Tenemos miedo a las consecuencias de no cumplir o de que no se cumpla la norma. Se nos ha educado para que lo tengamos. Desde muy pequeños se nos ha dicho qué es lo que podemos y lo que no podemos hacer, cuáles son las reglas y cuál es el castigo o el efecto de no cumplirlas; y también cuál es el premio, la recompensa, de nuestra buena conducta. Además, se nos ha advertido de que nos están vigilando, de que hay alguien o algo que sabe cuándo y por qué castigarnos o premiarnos.

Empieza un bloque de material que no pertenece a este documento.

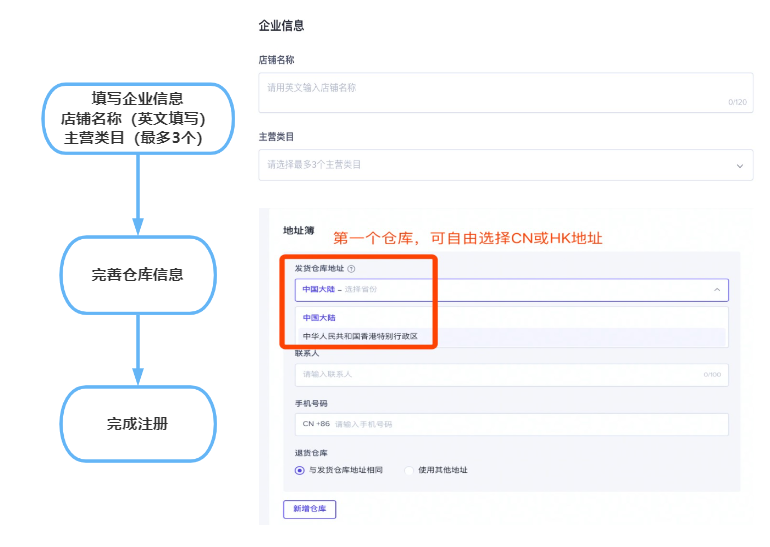
Task: Click the orange 第一个仓库 annotation text
Action: click(468, 238)
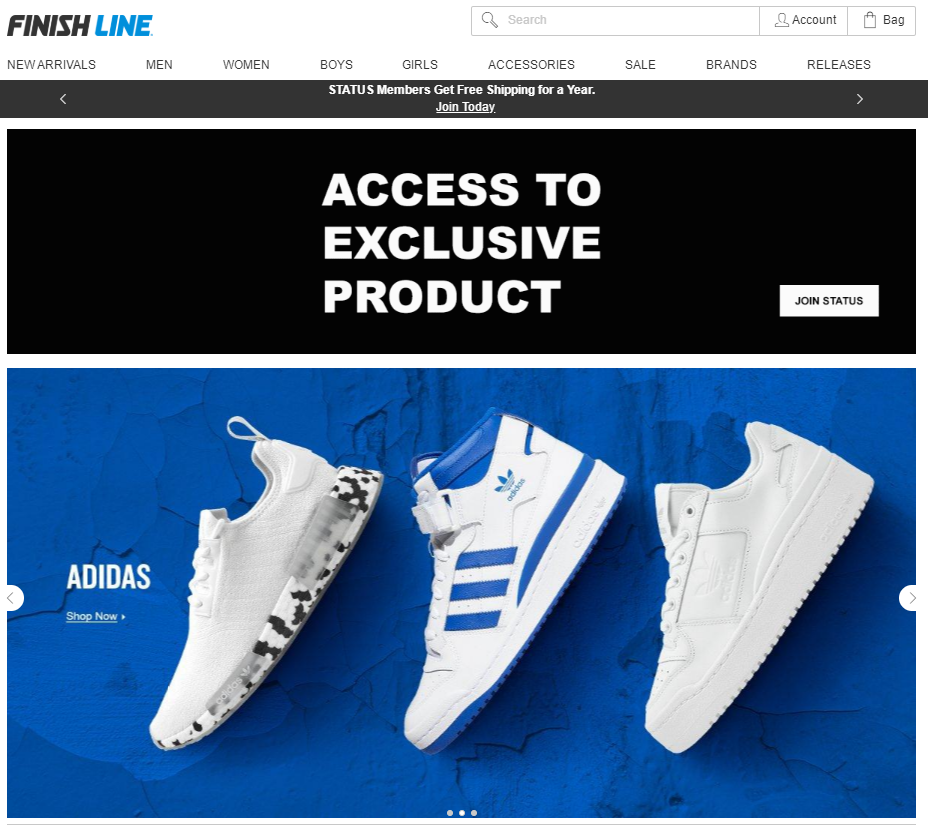Image resolution: width=928 pixels, height=827 pixels.
Task: Expand the ACCESSORIES menu
Action: pyautogui.click(x=531, y=65)
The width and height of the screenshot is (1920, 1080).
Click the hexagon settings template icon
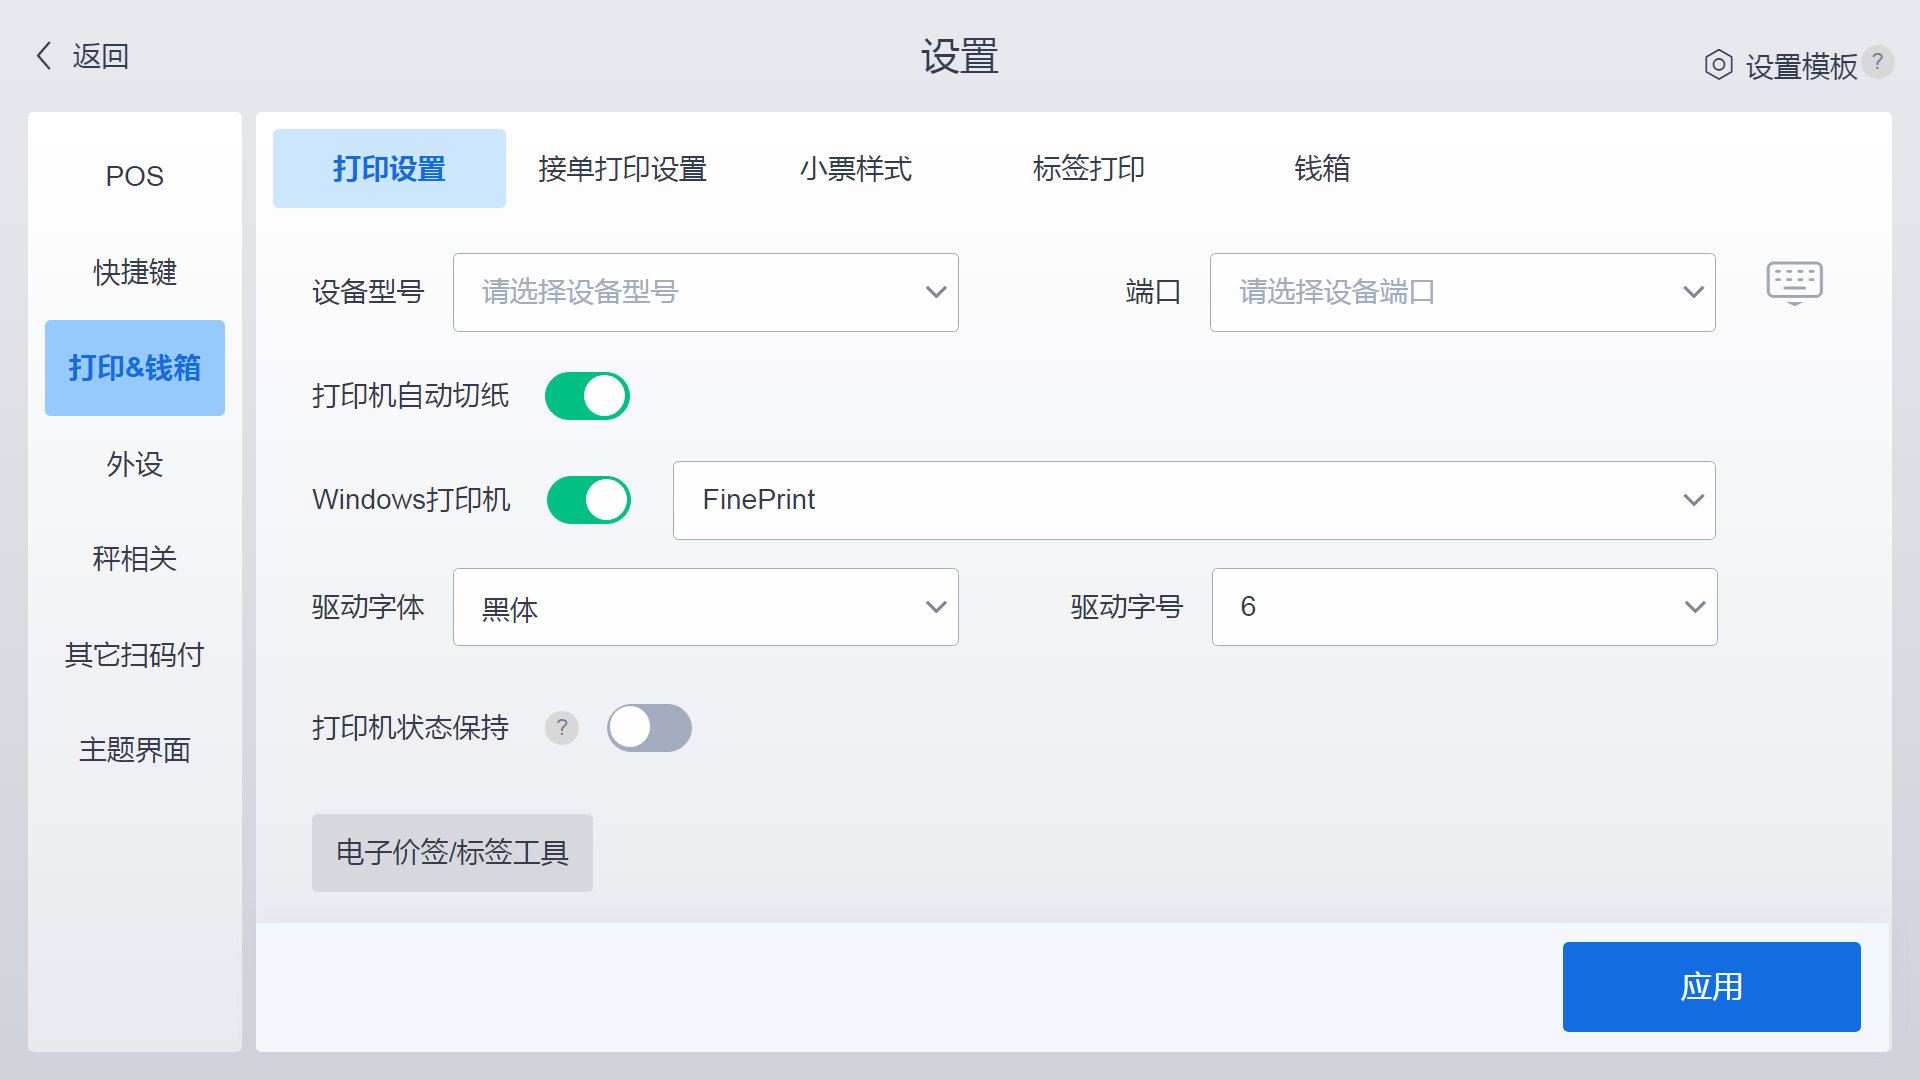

Así es como se nos somete, mediante vigilancia, amenazas y promesas. De la misma manera que nos sometemos los unos a los otros; con enfados y sonrisas, con pequeñas venganzas y chantajes, con rechazos y caricias, con críticas o adulaciones.  Así es como se consigue y se mantiene el poder, con mayúsculas y minúsculas, el grande y el cotidiano. Creando un recinto confortable y fomentando el miedo de perderlo.


Vivimos en sociedad, necesitamos los unos de los otros, pero la población es mucho más fácil de manejar si no se mueve, si se queda en casa, si solo sale de ella para lo estrictamente necesario. Y esto se consigue alimentando nuestros miedos y nuestra pereza y teniéndonos entretenidos.